Task to complete:
Lines where the string "output" appears are to be copied from the entries below.

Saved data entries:
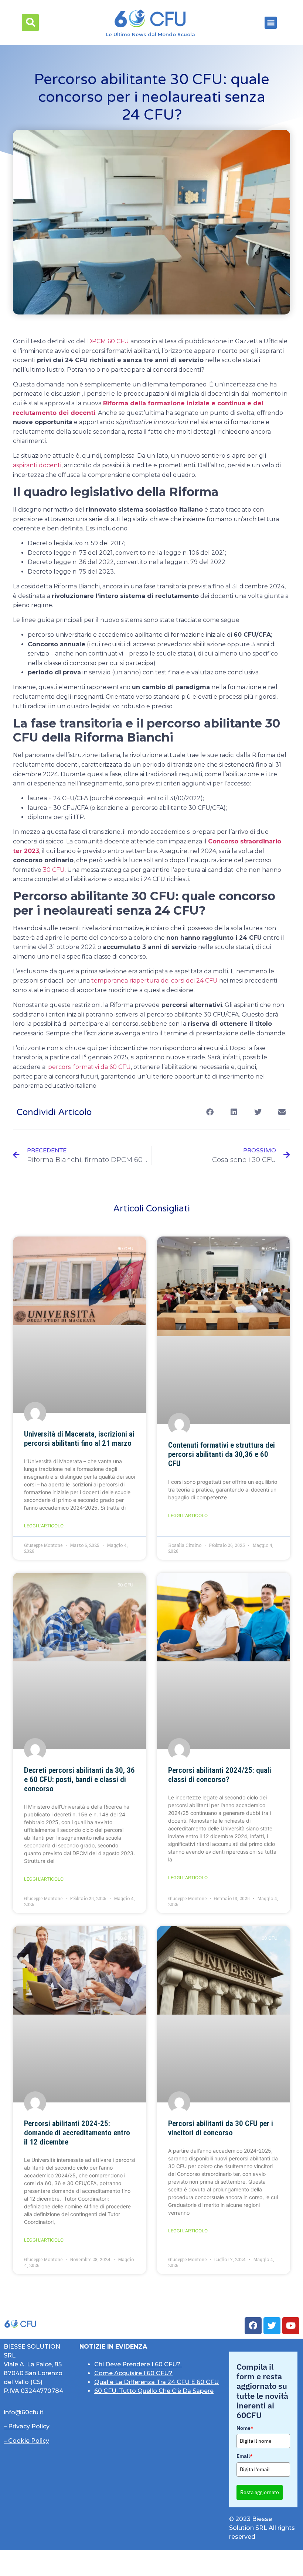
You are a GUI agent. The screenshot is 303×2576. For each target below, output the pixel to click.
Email (244, 2456)
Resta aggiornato (259, 2492)
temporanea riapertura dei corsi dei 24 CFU (154, 980)
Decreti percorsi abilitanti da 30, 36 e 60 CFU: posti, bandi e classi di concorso (79, 1779)
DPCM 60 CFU (108, 341)
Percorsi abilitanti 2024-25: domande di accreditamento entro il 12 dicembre (77, 2132)
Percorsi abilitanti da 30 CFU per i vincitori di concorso (220, 2128)
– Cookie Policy (26, 2440)
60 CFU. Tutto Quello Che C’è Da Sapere (154, 2390)
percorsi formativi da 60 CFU (89, 1066)
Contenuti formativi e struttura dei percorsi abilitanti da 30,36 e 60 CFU (221, 1454)
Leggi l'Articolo (44, 1525)
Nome (244, 2428)
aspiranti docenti (37, 465)
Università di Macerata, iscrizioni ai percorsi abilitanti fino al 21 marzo (79, 1439)
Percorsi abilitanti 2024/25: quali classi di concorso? (219, 1775)
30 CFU (54, 869)
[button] (30, 22)
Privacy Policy (29, 2426)
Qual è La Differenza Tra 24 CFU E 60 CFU (156, 2382)
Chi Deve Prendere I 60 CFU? (138, 2364)
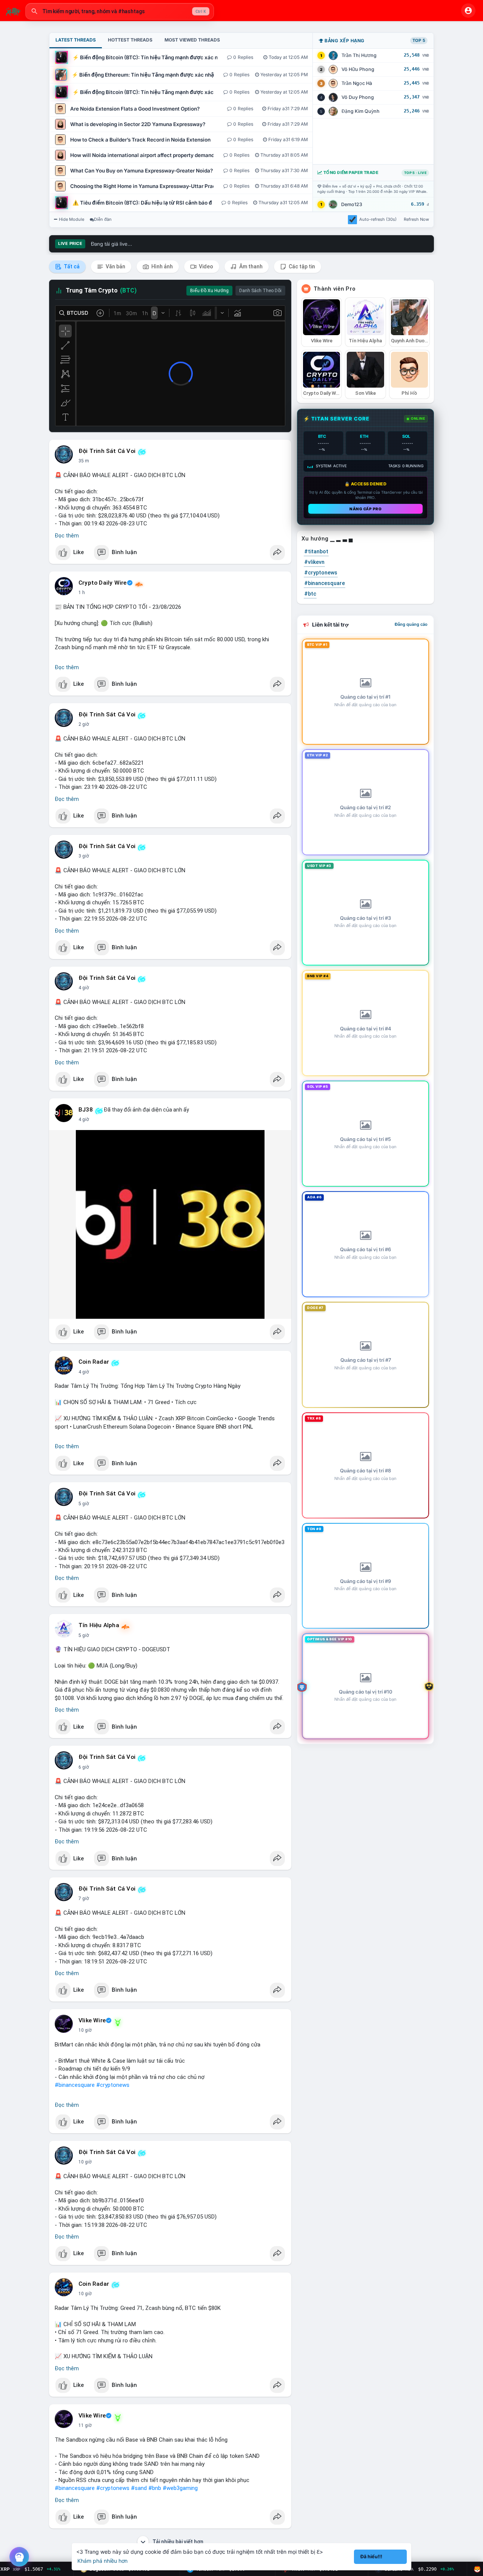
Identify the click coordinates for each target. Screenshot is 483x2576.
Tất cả (71, 266)
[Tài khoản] (468, 10)
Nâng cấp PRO (365, 509)
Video (205, 266)
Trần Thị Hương (359, 55)
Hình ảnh (161, 266)
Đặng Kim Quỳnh (360, 111)
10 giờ (85, 2030)
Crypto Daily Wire (102, 582)
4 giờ (83, 987)
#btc (310, 594)
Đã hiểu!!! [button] (371, 2556)
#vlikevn (314, 562)
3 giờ (83, 856)
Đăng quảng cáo (411, 624)
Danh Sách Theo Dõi (260, 290)
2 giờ (83, 724)
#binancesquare (75, 2085)
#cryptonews (112, 2085)
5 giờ (83, 1503)
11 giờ (85, 2425)
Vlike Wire (92, 2020)
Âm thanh (250, 266)
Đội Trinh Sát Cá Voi (106, 451)
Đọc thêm (67, 536)
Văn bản (115, 266)
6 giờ (83, 1767)
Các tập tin (301, 266)
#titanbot (316, 551)
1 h (81, 592)
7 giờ (83, 1898)
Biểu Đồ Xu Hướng (209, 290)
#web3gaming (180, 2488)
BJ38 (85, 1109)
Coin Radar (93, 1361)
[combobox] (120, 11)
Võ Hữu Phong (357, 69)
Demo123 (351, 204)
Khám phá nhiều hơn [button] (102, 2561)
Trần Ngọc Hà (356, 83)
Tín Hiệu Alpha (98, 1625)
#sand (139, 2488)
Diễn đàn (103, 219)
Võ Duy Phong (357, 97)
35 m (83, 460)
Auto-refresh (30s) (378, 219)
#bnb (154, 2488)
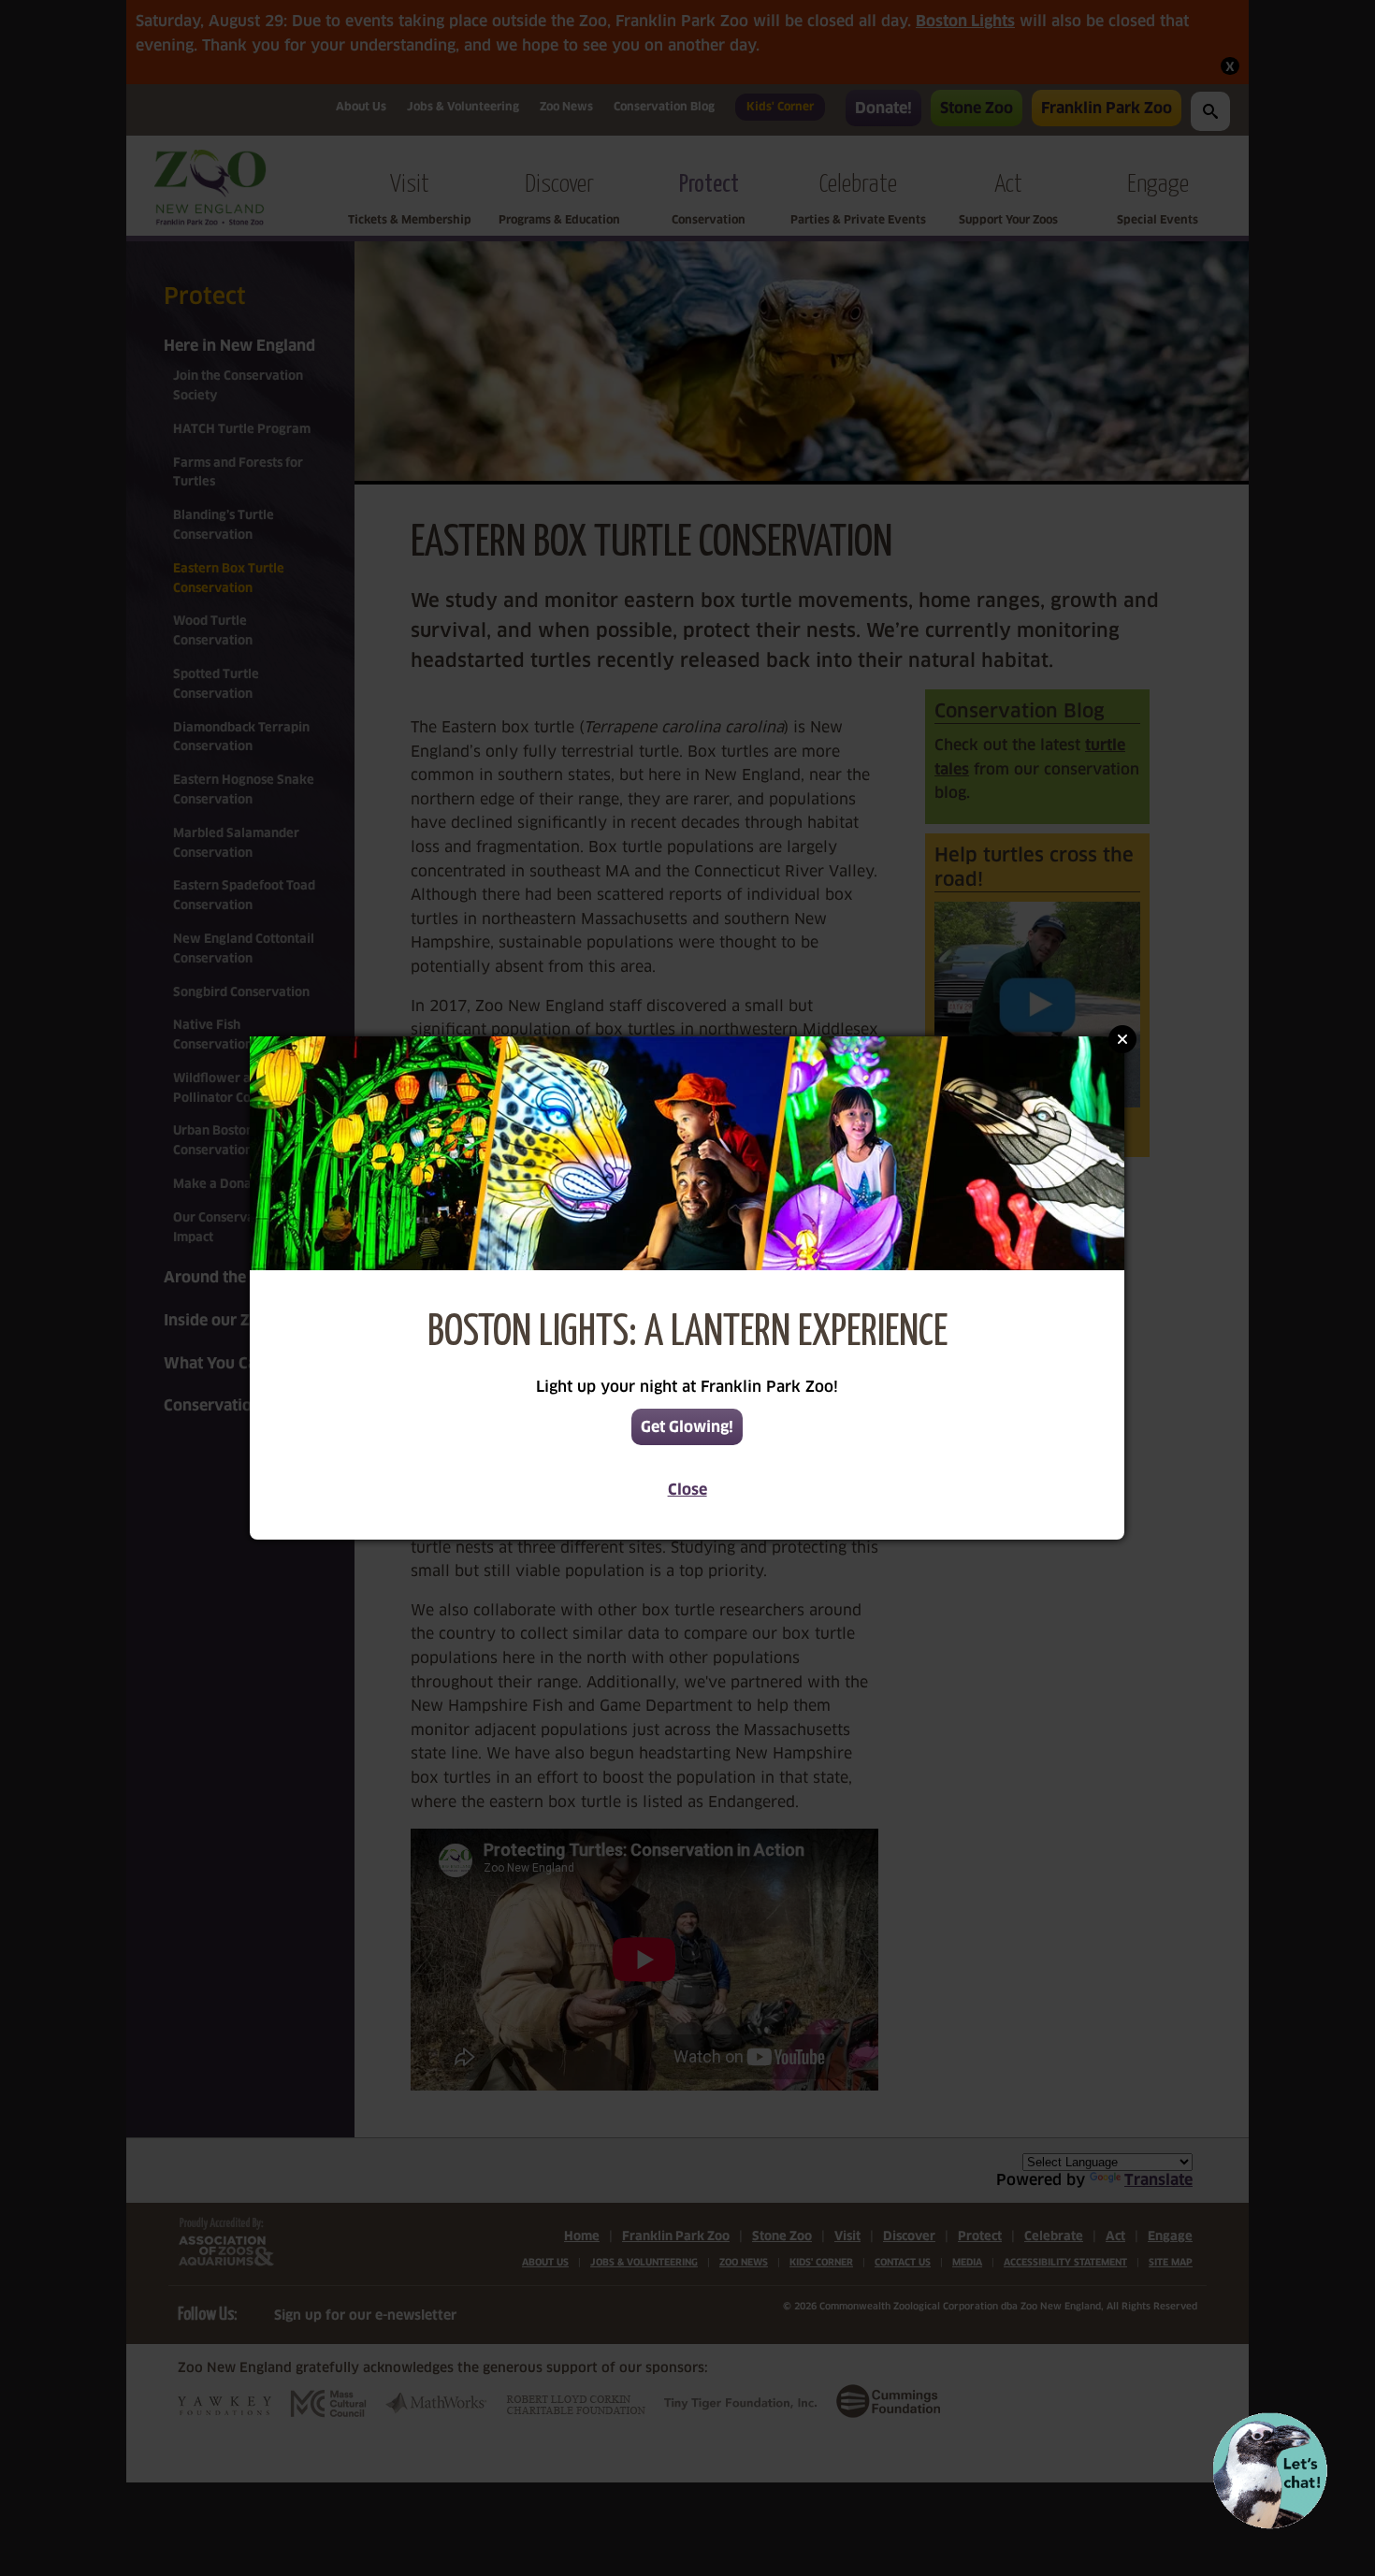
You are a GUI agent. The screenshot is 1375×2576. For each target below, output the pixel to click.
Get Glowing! (687, 1427)
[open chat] (1269, 2470)
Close (687, 1489)
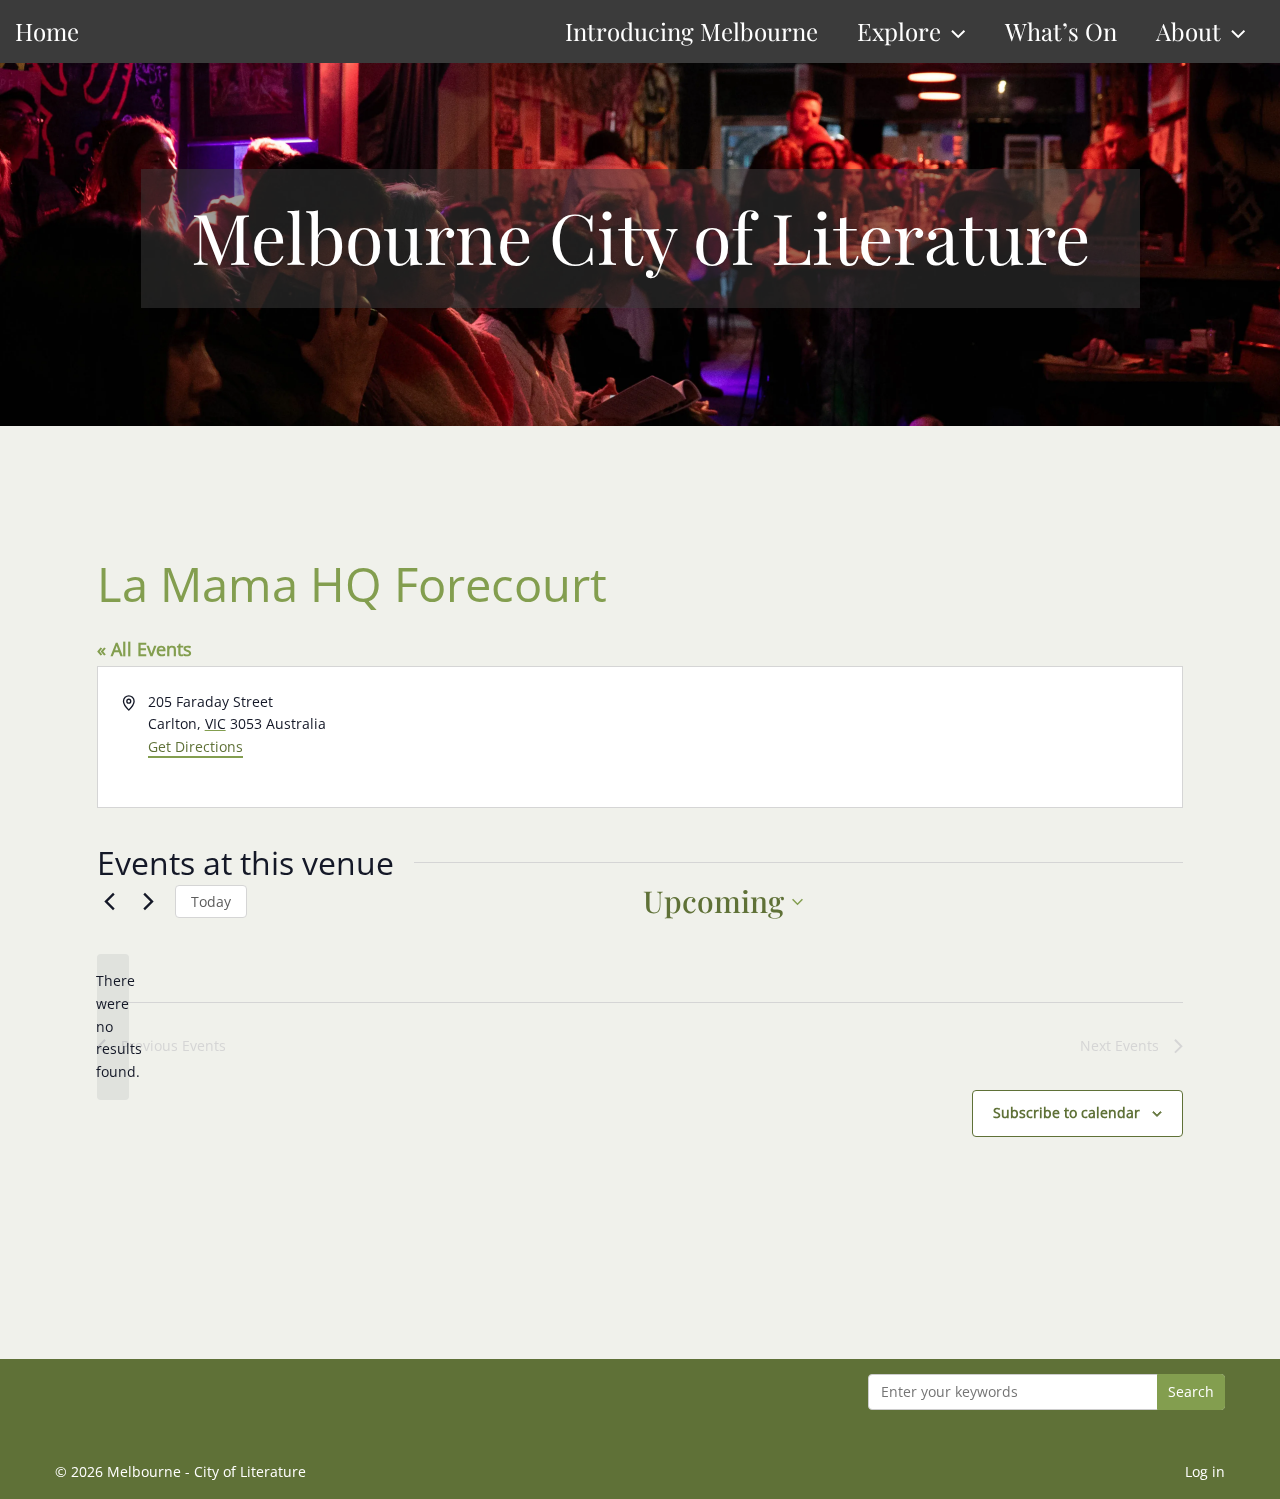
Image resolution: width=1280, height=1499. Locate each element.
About (1188, 31)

Exercise result:
You are a GUI agent. The screenshot is 303×2576. For each target below, output the pixel to click.
You are a GUI agent. The screenshot is 1375×2576. For each target below, output the pixel to click.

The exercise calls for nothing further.